Entries
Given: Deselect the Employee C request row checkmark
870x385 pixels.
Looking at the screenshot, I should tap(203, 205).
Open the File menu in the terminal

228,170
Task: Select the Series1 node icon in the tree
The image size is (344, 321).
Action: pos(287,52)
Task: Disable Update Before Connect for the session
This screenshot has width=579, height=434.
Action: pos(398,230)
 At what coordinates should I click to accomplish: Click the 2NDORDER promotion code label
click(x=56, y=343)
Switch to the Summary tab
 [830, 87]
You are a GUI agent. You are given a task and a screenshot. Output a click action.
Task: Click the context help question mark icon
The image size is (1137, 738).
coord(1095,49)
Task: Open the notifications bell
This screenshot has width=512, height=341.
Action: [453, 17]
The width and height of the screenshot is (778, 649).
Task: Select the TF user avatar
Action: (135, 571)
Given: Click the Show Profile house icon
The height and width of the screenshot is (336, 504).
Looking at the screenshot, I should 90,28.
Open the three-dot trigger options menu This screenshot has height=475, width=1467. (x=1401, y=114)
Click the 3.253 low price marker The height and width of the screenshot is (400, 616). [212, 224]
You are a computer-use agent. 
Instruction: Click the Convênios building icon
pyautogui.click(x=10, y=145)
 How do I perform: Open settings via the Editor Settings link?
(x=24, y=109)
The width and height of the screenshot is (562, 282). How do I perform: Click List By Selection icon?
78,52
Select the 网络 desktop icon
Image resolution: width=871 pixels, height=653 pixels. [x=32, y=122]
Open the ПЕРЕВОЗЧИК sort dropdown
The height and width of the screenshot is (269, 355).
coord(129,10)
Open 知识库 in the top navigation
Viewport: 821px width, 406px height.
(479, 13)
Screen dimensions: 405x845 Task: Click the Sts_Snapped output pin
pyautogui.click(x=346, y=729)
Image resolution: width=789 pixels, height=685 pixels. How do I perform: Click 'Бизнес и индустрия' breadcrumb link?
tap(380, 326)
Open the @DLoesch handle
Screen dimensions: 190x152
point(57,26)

Goal of the exercise
Copy out every line of the data above word for word.

Reply to the exercise
Given: Deselect the Employee C request row checkmark
870x385 pixels.
Looking at the screenshot, I should tap(203, 205).
Open the File menu in the terminal

228,170
Task: Select the Series1 node icon in the tree
The image size is (344, 321).
Action: pos(287,52)
Task: Disable Update Before Connect for the session
This screenshot has width=579, height=434.
Action: pos(398,230)
 At what coordinates should I click to accomplish: Click the 2NDORDER promotion code label
click(x=56, y=343)
Switch to the Summary tab
 [830, 87]
You are a GUI agent. You are given a task and a screenshot. Output a click action.
Task: Click the context help question mark icon
The image size is (1137, 738).
coord(1095,49)
Task: Open the notifications bell
This screenshot has width=512, height=341.
Action: [453, 17]
The width and height of the screenshot is (778, 649).
Task: Select the TF user avatar
Action: (135, 571)
Given: Click the Show Profile house icon
The height and width of the screenshot is (336, 504).
Looking at the screenshot, I should 90,28.
Open the three-dot trigger options menu This screenshot has height=475, width=1467. (x=1401, y=114)
Click the 3.253 low price marker The height and width of the screenshot is (400, 616). [212, 224]
You are a computer-use agent. 
Instruction: Click the Convênios building icon
pyautogui.click(x=10, y=145)
 How do I perform: Open settings via the Editor Settings link?
(x=24, y=109)
The width and height of the screenshot is (562, 282). How do I perform: Click List By Selection icon?
78,52
Select the 网络 desktop icon
Image resolution: width=871 pixels, height=653 pixels. [x=32, y=122]
Open the ПЕРЕВОЗЧИК sort dropdown
The height and width of the screenshot is (269, 355).
coord(129,10)
Open 知识库 in the top navigation
Viewport: 821px width, 406px height.
(479, 13)
Screen dimensions: 405x845 Task: Click the Sts_Snapped output pin
pyautogui.click(x=346, y=729)
Image resolution: width=789 pixels, height=685 pixels. How do I perform: Click 'Бизнес и индустрия' breadcrumb link?
tap(380, 326)
Open the @DLoesch handle
Screen dimensions: 190x152
point(57,26)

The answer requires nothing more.